Uptake of AI in science remains gradual. Currently, “when it comes to specific R&D use cases driven by R&D teams themselves, we’re only seeing two or three proof-of-concept projects per client, each targeting a very specific challenge. They’re nowhere near automating entire workflows,” Huczok noted.
Data security remains a primary concern, with organizations balancing legitimate risks against exaggerated fears. As Huczok clarified: “One big misconception is that any data you enter will train an AI model that then serves other clients. It often requires a lot of education to clarify that professional, paid-for models don’t share your data and don’t continuously retrain on every prompt.”
Beyond security, a botched AI rollout threatens to undermine trust. If an organization adopts AI just because it’s trendy and it fails to deliver, they might dismiss AI entirely. Concerns about bias and ‘black box’ decision-making also loom large.
Scientists can lose confidence and may not try it again.

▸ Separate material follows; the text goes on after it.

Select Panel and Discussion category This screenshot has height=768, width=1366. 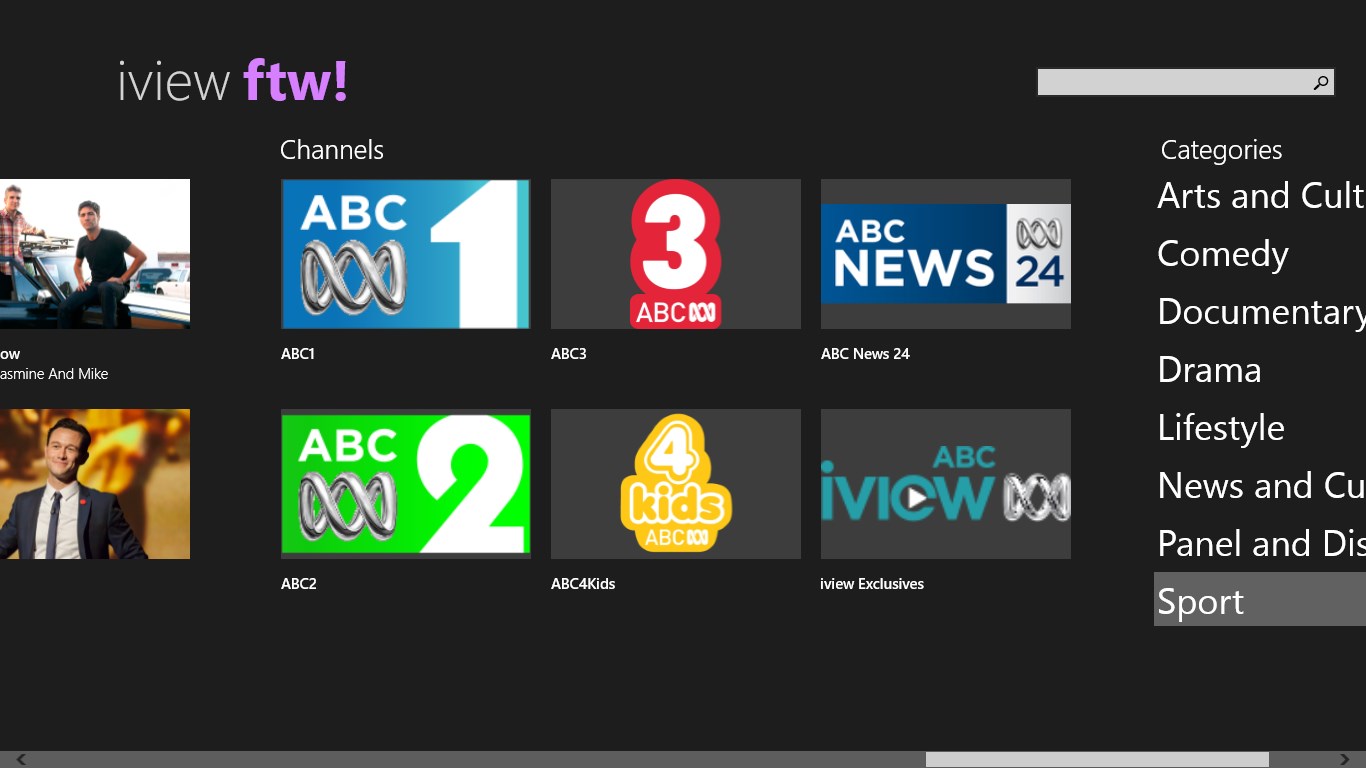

That sense of caution extends well beyond the lab. “Management consulting will definitely be impacted by AI, and it’s already happening,” Huczok observed. As more open-source research tasks become automated, consultants may shift from delivering insights to “building trust across organizations and helping navigate radical uncertainty.” According to Huczok, “When you have no data—or when you don’t expect the future to resemble the past—AI can’t help. That’s where consultants remain crucial.” The same principle applies across the research landscape: as AI continues its rapid evolution, expert guidance, human judgment, and deep trust will remain essential to realizing its full potential—and mitigating its risks—in high-stakes R&D.